** Opening Extracted material block **

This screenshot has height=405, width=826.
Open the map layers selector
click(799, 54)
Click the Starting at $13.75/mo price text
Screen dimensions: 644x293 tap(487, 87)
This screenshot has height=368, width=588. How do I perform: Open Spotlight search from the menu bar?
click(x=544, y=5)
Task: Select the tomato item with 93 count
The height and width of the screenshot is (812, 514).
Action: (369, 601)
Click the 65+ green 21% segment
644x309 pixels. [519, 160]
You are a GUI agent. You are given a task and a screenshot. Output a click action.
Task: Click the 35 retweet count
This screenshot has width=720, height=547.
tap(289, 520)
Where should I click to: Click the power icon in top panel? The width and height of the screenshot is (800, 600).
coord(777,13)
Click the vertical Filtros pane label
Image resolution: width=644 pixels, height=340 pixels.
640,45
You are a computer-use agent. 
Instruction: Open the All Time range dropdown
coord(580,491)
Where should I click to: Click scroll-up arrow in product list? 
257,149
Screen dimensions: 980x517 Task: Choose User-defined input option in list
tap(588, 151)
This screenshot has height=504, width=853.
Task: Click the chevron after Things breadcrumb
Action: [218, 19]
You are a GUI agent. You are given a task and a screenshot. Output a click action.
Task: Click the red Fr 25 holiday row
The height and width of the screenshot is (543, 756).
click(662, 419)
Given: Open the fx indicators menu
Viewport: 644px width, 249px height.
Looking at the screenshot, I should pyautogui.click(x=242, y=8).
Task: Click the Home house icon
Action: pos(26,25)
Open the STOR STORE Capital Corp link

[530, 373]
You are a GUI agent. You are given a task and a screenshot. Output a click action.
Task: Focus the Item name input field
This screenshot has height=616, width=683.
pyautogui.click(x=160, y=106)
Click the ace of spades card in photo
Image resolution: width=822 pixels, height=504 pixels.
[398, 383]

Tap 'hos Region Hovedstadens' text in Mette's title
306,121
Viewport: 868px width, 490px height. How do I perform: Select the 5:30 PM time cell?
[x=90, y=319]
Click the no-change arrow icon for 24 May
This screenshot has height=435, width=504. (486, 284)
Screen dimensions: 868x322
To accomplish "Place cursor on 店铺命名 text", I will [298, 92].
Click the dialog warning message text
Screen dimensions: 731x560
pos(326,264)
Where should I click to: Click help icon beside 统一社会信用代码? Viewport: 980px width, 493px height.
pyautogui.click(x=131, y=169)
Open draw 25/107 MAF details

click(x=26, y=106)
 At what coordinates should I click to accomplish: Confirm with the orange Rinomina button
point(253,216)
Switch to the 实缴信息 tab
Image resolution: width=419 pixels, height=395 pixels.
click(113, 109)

** Closing Extracted material block **

Your instructions – Go through the records above, find each line with the string "count", and copy it.

Task result –
Task: Select the tomato item with 93 count
Task: Click the 35 retweet count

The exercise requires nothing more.